▶ _EXERCISE REQUIREMENTS_
Beginning at the line that contains "Click the Medium change impact value", write out each remaining line of the entries below exactly as it stands.

Extracted records
○ ○ ○ ○ ○ ○ ○

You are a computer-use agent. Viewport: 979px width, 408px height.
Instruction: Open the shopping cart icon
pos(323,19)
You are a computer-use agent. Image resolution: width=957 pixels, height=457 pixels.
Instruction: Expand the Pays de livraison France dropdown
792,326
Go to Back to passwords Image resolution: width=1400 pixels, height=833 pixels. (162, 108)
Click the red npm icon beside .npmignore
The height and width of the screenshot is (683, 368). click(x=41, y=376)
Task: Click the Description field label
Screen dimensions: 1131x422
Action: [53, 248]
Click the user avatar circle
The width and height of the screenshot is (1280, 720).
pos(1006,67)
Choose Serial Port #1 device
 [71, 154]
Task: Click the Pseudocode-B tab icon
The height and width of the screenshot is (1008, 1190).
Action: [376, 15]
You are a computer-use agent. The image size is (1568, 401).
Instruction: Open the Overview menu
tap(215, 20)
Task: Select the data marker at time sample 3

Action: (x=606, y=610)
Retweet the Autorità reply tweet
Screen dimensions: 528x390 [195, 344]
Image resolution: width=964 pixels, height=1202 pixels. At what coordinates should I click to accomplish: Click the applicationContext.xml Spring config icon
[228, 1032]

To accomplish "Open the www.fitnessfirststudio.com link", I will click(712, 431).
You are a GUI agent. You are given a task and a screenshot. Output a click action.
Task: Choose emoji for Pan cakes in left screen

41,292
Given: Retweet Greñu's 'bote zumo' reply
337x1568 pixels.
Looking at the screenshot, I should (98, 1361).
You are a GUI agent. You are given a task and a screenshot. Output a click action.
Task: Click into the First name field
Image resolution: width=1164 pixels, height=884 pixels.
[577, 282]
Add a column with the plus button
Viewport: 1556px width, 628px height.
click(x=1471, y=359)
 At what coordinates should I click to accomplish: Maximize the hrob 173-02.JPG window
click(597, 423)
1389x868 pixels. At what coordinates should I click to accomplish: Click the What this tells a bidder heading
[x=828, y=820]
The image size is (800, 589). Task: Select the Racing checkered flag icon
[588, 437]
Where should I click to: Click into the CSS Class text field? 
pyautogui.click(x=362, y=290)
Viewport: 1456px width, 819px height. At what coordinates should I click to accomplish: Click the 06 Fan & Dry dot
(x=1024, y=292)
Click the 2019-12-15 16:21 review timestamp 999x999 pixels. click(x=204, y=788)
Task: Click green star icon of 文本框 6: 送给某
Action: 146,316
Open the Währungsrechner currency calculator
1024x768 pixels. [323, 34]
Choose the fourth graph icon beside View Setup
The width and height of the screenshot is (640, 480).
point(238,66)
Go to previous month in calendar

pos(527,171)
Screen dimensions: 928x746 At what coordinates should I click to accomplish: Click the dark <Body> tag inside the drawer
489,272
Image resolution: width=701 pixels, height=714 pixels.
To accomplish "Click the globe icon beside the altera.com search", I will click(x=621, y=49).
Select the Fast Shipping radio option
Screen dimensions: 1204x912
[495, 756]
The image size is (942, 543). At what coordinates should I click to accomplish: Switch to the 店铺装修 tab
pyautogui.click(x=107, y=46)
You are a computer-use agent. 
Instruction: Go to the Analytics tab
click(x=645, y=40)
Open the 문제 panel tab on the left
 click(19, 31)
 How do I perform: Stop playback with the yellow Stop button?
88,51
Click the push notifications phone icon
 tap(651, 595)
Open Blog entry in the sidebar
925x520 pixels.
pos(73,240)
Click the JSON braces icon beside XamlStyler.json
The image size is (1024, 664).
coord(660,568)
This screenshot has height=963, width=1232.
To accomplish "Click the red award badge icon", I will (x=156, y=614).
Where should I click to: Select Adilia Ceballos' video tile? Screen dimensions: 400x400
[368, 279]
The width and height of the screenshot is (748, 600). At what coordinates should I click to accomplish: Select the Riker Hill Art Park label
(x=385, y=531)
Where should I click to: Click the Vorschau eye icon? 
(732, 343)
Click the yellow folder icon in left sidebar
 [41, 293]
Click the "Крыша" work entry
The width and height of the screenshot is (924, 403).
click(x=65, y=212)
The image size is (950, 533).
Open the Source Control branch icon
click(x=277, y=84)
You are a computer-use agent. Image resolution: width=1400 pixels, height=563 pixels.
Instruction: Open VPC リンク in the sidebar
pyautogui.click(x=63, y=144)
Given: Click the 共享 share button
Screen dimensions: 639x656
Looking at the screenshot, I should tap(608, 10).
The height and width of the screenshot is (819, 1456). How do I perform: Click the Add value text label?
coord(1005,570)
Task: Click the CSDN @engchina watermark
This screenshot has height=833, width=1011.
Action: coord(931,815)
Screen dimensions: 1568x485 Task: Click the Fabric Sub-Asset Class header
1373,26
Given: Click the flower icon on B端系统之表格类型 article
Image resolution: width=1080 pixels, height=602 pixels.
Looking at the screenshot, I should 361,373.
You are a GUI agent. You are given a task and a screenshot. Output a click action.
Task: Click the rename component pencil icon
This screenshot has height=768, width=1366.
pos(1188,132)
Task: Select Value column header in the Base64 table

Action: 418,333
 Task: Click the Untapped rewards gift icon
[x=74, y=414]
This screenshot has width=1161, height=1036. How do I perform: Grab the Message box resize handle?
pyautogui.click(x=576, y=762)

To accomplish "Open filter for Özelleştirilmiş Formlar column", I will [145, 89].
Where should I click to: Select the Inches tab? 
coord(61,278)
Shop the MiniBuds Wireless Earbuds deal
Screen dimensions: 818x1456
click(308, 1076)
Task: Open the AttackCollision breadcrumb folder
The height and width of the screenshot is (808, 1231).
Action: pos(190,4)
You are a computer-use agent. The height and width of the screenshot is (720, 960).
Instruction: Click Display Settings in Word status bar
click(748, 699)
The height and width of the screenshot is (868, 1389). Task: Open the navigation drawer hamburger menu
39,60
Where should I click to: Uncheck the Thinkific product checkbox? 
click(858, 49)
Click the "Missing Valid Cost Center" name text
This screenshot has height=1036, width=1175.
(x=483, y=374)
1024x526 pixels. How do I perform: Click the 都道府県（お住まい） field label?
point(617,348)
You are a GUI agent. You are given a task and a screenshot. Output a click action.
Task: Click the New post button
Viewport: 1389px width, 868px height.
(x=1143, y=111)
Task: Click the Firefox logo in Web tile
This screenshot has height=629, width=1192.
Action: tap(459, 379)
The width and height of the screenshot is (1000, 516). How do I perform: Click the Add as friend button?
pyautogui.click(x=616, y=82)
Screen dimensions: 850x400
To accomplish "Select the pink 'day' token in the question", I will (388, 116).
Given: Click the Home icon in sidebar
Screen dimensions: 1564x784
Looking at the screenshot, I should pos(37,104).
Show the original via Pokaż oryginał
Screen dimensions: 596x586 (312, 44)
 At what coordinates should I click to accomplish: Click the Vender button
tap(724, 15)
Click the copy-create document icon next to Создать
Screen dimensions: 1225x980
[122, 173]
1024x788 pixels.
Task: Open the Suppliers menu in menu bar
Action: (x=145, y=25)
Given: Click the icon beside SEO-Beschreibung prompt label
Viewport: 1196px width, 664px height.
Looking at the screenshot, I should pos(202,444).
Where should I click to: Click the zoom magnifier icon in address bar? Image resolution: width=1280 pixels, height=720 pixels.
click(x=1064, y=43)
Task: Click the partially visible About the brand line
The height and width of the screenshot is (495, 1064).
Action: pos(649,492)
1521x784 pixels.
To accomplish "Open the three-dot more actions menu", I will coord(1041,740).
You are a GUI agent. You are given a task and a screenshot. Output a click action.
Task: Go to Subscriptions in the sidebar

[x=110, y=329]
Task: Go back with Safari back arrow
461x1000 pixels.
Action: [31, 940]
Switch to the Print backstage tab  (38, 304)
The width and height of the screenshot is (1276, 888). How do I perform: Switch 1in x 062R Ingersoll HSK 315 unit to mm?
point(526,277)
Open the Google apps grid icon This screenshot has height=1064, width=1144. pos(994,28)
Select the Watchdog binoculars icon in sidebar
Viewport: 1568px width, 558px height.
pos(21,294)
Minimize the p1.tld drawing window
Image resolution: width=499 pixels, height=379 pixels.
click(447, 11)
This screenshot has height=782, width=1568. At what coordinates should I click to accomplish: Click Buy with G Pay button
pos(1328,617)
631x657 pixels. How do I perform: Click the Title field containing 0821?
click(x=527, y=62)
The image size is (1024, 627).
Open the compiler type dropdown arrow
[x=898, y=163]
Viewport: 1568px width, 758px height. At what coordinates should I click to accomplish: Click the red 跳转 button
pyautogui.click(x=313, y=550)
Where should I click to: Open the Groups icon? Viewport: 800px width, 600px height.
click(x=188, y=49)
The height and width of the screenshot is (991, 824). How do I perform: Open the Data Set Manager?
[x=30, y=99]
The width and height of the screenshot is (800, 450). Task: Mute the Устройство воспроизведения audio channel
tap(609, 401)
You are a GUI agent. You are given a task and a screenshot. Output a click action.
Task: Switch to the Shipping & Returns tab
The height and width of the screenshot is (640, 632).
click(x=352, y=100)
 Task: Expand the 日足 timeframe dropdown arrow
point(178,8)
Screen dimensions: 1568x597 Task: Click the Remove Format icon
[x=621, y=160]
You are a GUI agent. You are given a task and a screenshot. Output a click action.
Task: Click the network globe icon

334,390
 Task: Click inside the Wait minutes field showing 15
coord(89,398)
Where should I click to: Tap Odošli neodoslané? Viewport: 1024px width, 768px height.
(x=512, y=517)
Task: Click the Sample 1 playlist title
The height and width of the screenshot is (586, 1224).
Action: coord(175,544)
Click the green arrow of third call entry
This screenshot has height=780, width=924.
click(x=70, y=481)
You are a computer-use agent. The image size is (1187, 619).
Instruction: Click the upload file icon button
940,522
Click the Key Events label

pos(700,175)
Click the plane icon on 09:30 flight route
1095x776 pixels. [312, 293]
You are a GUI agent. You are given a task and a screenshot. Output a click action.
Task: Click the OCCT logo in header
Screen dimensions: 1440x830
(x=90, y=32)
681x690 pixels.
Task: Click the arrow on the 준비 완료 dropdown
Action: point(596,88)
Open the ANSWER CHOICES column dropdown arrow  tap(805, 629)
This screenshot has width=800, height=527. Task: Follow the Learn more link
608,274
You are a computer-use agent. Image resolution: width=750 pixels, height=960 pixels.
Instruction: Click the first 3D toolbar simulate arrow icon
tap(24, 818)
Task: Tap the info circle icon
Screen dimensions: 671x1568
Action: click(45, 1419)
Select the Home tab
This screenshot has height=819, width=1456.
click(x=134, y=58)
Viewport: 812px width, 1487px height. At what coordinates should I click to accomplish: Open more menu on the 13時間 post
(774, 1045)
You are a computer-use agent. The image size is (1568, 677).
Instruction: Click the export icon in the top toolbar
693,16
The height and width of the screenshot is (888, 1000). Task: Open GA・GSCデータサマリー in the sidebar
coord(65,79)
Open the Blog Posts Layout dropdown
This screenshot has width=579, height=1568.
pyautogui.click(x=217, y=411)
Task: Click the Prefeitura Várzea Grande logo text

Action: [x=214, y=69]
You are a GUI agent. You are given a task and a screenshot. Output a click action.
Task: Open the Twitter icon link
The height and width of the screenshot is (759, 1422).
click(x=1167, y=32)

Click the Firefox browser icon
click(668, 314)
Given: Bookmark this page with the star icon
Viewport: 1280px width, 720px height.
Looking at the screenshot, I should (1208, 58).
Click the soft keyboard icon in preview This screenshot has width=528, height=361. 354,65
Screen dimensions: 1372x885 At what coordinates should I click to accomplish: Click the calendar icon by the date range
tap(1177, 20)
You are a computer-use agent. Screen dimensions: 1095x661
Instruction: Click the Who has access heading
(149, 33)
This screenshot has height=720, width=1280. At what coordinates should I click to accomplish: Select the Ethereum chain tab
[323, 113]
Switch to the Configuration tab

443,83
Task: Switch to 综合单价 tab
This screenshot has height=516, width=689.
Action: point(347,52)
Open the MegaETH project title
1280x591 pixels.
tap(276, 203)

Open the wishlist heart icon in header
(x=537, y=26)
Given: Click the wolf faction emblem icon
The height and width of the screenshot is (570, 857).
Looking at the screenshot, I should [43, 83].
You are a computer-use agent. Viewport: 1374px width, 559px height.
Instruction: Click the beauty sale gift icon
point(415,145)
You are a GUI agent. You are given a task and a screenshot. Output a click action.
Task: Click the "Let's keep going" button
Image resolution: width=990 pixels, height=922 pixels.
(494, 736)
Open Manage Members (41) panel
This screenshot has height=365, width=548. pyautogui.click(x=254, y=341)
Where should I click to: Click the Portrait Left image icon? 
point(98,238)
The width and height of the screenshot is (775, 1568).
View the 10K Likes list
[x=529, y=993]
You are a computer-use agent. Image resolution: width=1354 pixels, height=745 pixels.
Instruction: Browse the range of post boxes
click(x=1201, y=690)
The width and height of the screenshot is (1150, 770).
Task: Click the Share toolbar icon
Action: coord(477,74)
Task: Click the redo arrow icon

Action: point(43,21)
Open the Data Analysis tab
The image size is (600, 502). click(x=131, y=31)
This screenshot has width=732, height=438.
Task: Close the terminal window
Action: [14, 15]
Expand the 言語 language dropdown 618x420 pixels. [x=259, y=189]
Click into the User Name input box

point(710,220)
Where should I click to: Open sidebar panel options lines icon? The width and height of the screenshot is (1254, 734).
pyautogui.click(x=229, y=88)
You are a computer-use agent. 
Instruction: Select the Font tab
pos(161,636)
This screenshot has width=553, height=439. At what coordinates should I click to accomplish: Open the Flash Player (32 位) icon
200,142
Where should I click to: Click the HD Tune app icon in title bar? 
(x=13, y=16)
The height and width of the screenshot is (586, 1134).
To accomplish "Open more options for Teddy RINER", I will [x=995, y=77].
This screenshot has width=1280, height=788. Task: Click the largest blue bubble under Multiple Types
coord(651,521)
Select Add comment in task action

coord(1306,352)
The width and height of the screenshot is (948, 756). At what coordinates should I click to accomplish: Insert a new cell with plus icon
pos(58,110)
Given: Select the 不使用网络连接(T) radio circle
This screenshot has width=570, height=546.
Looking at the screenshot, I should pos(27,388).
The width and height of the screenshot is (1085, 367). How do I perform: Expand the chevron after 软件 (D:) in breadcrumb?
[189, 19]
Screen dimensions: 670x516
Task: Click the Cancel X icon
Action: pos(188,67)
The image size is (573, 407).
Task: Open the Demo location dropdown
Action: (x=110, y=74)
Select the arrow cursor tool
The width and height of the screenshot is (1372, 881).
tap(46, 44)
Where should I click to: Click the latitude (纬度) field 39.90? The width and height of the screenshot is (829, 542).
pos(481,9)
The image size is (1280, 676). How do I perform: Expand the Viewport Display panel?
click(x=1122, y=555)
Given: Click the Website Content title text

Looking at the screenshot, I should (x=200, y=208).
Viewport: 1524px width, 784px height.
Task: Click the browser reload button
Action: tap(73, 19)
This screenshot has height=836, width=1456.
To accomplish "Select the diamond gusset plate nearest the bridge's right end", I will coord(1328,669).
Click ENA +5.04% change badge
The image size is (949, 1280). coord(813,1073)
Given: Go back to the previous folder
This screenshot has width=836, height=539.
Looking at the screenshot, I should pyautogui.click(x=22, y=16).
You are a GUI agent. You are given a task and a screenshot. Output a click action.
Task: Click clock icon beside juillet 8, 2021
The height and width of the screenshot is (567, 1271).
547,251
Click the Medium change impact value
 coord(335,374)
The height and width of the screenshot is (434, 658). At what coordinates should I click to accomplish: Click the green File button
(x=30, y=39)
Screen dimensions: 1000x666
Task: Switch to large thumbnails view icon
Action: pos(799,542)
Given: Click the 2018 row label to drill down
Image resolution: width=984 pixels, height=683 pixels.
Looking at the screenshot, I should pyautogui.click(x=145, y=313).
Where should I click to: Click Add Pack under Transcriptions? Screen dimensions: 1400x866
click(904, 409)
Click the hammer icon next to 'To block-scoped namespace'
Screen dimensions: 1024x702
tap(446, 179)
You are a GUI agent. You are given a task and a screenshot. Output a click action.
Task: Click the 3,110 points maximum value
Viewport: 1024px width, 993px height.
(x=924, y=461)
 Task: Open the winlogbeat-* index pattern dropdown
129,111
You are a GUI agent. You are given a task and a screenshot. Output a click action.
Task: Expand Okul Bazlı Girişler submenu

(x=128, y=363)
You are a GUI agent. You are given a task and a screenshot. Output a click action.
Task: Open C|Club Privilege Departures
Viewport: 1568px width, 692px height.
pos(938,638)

○ ○ ○ ○ ○ ○ ○

▶ _ANSWER SPACE_
Click the Medium change impact value
 coord(335,374)
The height and width of the screenshot is (434, 658). At what coordinates should I click to accomplish: Click the green File button
(x=30, y=39)
Screen dimensions: 1000x666
Task: Switch to large thumbnails view icon
Action: pos(799,542)
Given: Click the 2018 row label to drill down
Image resolution: width=984 pixels, height=683 pixels.
Looking at the screenshot, I should pyautogui.click(x=145, y=313).
Where should I click to: Click Add Pack under Transcriptions? Screen dimensions: 1400x866
click(904, 409)
Click the hammer icon next to 'To block-scoped namespace'
Screen dimensions: 1024x702
tap(446, 179)
You are a GUI agent. You are given a task and a screenshot. Output a click action.
Task: Click the 3,110 points maximum value
Viewport: 1024px width, 993px height.
(x=924, y=461)
 Task: Open the winlogbeat-* index pattern dropdown
129,111
You are a GUI agent. You are given a task and a screenshot. Output a click action.
Task: Expand Okul Bazlı Girişler submenu

(x=128, y=363)
You are a GUI agent. You are given a task and a screenshot. Output a click action.
Task: Open C|Club Privilege Departures
Viewport: 1568px width, 692px height.
pos(938,638)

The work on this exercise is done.